O robô Perseverance, da NASA, fez uma descoberta que agitou a comunidade científica mundial: a presença de minerais que, aqui na Terra, dão origem a pedras preciosas como rubis e safiras. O achado aconteceu enquanto o rover escalava a borda de uma cratera antiga, onde identificou uma assinatura química inédita em solo marciano.
Para confirmar a descoberta, os cientistas utilizaram o laser da SuperCam, um equipamento de alta precisão que bombardeia rochas com pulsos de luz. A análise revelou a presença de coríndon, um mineral composto de alumínio e oxigênio que, dependendo dos elementos que o acompanham, define a cor e o tipo da gema.

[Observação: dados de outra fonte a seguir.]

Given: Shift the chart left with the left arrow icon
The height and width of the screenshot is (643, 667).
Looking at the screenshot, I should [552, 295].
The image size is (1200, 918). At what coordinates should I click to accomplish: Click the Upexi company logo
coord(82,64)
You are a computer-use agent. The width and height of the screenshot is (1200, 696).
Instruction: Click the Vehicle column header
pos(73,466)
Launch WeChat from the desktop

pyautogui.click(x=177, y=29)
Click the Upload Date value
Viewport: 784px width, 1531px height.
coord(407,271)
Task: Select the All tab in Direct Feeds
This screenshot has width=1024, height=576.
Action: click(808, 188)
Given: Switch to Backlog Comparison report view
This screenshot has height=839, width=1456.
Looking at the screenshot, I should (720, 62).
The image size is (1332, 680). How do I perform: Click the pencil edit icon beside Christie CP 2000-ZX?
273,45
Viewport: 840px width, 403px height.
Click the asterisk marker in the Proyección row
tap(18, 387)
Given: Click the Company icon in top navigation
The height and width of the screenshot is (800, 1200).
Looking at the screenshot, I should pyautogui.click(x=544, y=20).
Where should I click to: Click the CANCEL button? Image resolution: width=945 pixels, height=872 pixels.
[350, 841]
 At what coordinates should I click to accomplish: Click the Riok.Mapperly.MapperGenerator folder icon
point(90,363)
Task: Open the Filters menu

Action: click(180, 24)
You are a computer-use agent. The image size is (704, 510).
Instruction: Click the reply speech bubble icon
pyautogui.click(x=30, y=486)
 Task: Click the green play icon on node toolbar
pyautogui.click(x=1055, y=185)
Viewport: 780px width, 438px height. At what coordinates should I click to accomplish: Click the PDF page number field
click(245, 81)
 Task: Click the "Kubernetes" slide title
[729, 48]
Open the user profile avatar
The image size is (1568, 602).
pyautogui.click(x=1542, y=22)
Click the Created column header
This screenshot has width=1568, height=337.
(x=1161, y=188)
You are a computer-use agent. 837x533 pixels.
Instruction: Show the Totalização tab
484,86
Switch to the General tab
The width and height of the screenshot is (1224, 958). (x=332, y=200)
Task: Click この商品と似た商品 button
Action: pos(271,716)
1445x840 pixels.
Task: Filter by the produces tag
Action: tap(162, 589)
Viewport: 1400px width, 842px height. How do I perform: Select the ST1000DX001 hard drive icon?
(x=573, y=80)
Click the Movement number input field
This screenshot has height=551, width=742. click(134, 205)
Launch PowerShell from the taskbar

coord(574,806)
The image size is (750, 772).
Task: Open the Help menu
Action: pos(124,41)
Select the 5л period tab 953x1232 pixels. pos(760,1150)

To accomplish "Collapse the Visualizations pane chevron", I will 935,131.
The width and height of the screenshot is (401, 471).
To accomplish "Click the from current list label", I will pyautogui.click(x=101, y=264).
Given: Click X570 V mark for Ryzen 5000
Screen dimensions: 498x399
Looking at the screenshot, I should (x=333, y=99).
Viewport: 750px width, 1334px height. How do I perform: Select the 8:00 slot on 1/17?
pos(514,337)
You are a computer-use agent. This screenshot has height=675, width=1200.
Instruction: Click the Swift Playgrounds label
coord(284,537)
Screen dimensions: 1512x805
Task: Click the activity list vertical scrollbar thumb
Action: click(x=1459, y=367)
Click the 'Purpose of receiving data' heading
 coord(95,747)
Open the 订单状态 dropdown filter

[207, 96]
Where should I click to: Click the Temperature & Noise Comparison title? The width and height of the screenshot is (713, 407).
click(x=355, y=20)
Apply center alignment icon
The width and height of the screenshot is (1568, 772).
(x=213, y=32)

Apesar do entusiasmo, os pesquisadores pedem cautela. Os cristais encontrados são microscópicos, medindo menos de 0,2 milímetro. Por serem tão pequenos e estarem misturados a outros elementos, a equipe preferiu usar o termo técnico "coríndon" em vez de chamar as pedras diretamente de rubis ou safiras.
Outro detalhe importante é que essas pedras foram encontradas em seixos soltos, o que significa que foram levadas para aquele local por impactos ou pela água há bilhões de anos. Isso dificulta saber exatamente onde e como elas se formaram originalmente na paisagem de Marte.
Diferente da Terra, onde essas pedras surgem pelo movimento das placas tectônicas, em Marte a teoria é outra. Os cientistas acreditam que o calor e a pressão extremos causados por impactos de asteroides ou cometas podem ter criado as condições ideais para o surgimento desses minerais.
Esta não é a primeira vez que Marte surpreende com sua riqueza geológica, já que outros robôs já encontraram sinais de quartzo e opala no passado. Agora, o próximo passo da NASA é tentar localizar essas pedras em suas rochas de origem para entender melhor a história do planeta.